Unseres Erachtens gibt es nicht “die eine optimale Form” der Demokratisierung von Unternehmen. Vielmehr ist es essenziell, ein Bewusstsein für die Notwendigkeit von Wirtschaftsdemokratie sowohl in der unternehmerischen Praxis, als auch in der betriebswirtschaftlichen Lehre und Forschung zu schaffen, und auf dieser Basis mit verschiedenen Modellen der demokratischen Entscheidungsfindung in Unternehmen zu experimentieren.

 

(5) Worin sehen Sie Chancen und für welche Themen wünschen Sie sich mehr politisches Engagement von Unternehmen?

A. Schneider / J. Grimm: Die Regulierung von Unternehmen durch staatliche Akteure kann meist nicht Schritt halten mit der Kapazität von Unternehmen, sich solchen Versuchen der Regulierung zu entziehen; staatliche Regulierung kann der Komplexität unternehmerischer Strukturen und Prozesse in vielen Fällen nicht gerecht werden; und regulatorische Prozesse sind häufig nicht unparteiisch. Vor dem Hintergrund dieser begrenzten Kapazität staatlicher Akteure, die Aktivitäten von Unternehmen umfassend und im Sinne des Gemeinwohls zu regulieren, scheint politisches Engagement von Unternehmen in der Form von Selbstregulierung (PCSR) unabdingbar als Komplement zu staatlicher Regulierung. Auch die Diskrepanz zwischen der globalen Reichweite vieler Unternehmen einerseits und dem begrenzten Einfluss staatlicher Akteure und transnationaler Organisationen (z.B. der UN oder der OECD) andererseits macht es erforderlich, dass Unternehmen teilweise regulatorische Aufgaben übernehmen, die traditionell als die originäre Verantwortung öffentlicher Akteure betrachtet werden. Die Übernahme einer solchen Verantwortung durch Unternehmen kann in vielen Fällen beobachtet werden – die aktuelle Forschung zu PCSR bietet hierfür viele relevante Beispiele.

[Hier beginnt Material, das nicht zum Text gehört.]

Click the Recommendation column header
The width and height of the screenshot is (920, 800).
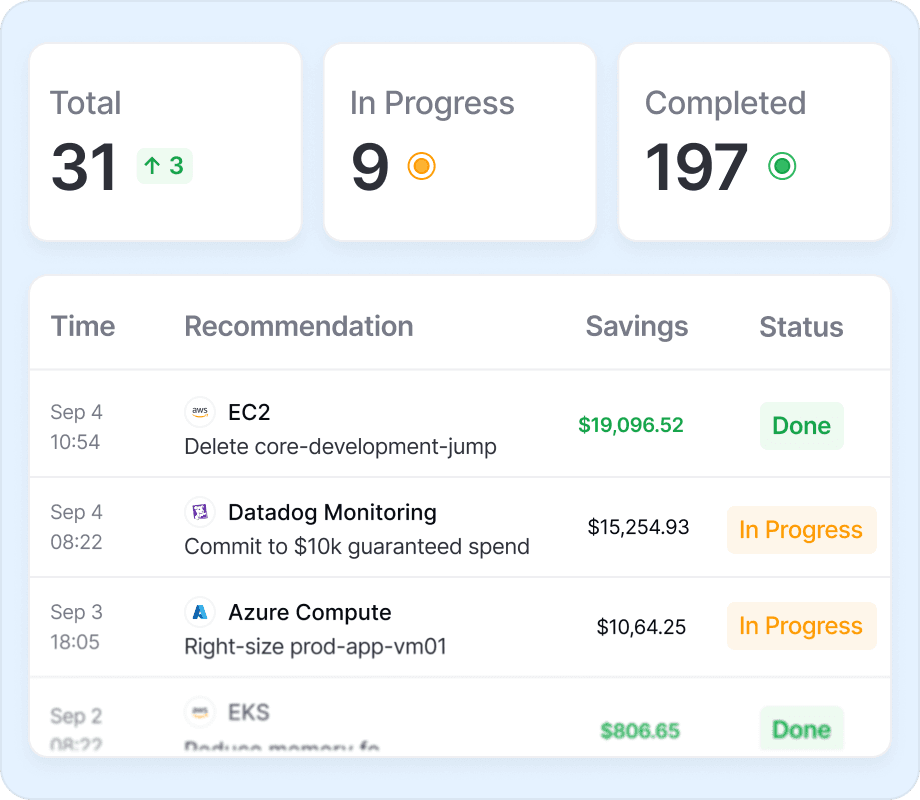coord(298,326)
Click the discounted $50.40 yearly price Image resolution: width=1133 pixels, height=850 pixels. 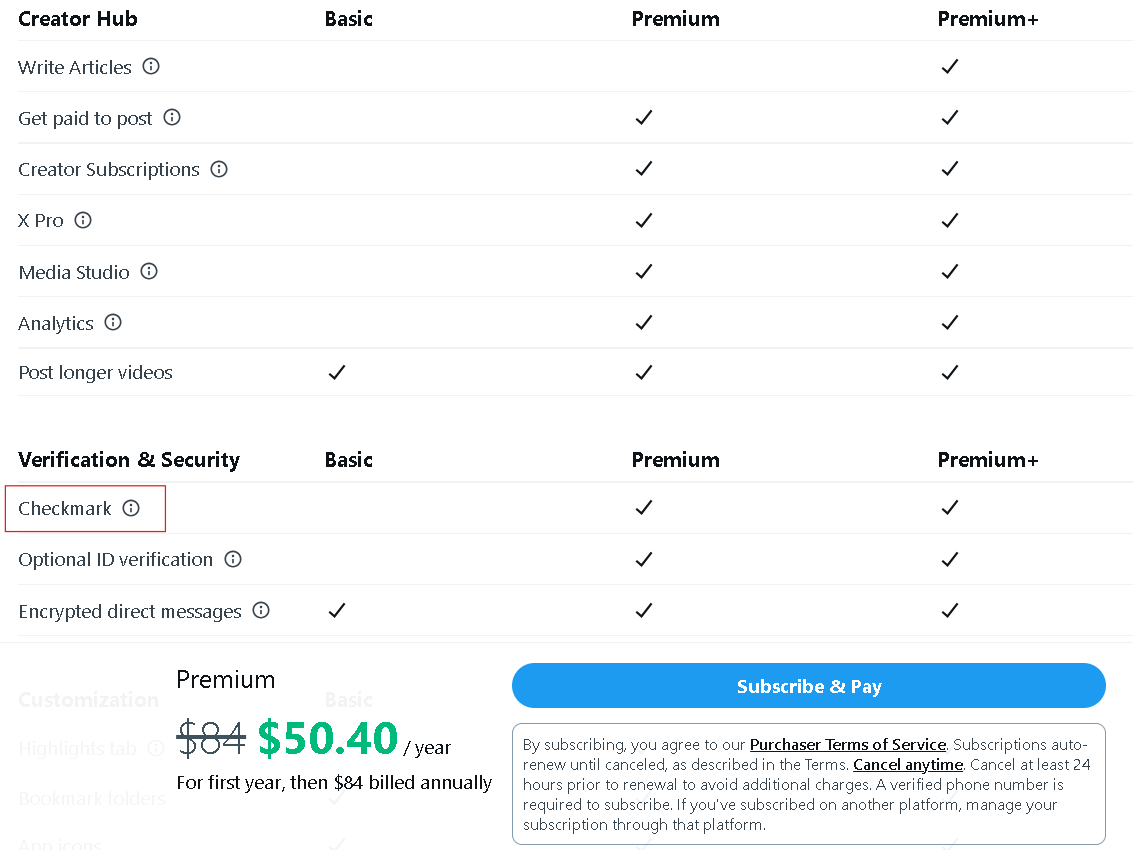pos(328,739)

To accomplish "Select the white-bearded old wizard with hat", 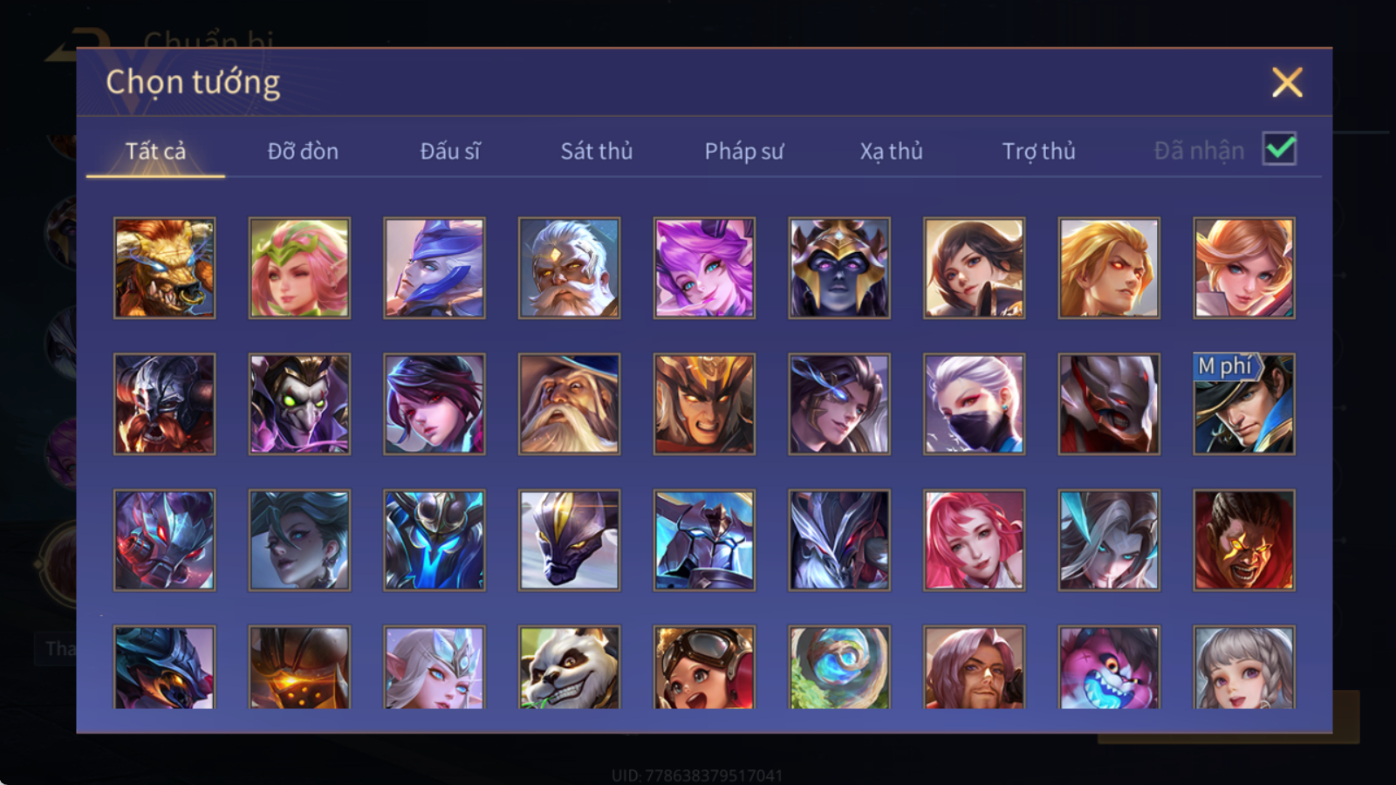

Allerdings entbehren gegenwärtig sämtliche Unternehmen, die sich politisch engagieren, Strukturen, die die Übernahme einer solchen Verantwortung legitimieren könnten. Das heißt, dass politisches Engagement (in Form von PCSR) aus unserer Perspektive einen essenziellen Beitrag zum Gemeinwohl darstellen kann, dass aber solch ein Engagement in jedem Fall Gegenstand demokratischer Kontrollmechanismen sein muss, um legitim zu sein. Und nur durch demokratische Entscheidungsprozesse können legitime Entscheidungen darüber getroffen werden, für welche Themen sich Unternehmen politisch engagieren sollten.

 

Corporate Political Responsibility – 5 Fragen an… ist eine Interviewreihe des DNWE. Sie zeichnet sich besonders durch die Pluralität unserer Expert_innen aus. Die gesamte Reihe veröffentlichen wir fortlaufend im Dossier.

 

Über Anselm Schneider

Anselm Schneider ist Associate Professor für Organisationstheorie an der Stockholm Business School. Der Fokus seiner Forschung liegt auf den Interaktionen von Unternehmen und Gesellschaft, insbesondere in den Bereichen Nachhaltige Entwicklung und Global Governance.

 

 

Über Julia Grimm

Julia Grimm ist Assistenzprofessorin für Management und Organisation an der Universität Stockholm. Sie untersucht Multi-Stakeholder-Partnerschaften, transnationale kollaborative Governance Initiativen und soziale Bewegungen im Kontext globaler Lieferketten und sozialer und ökologischer Nachhaltigkeit.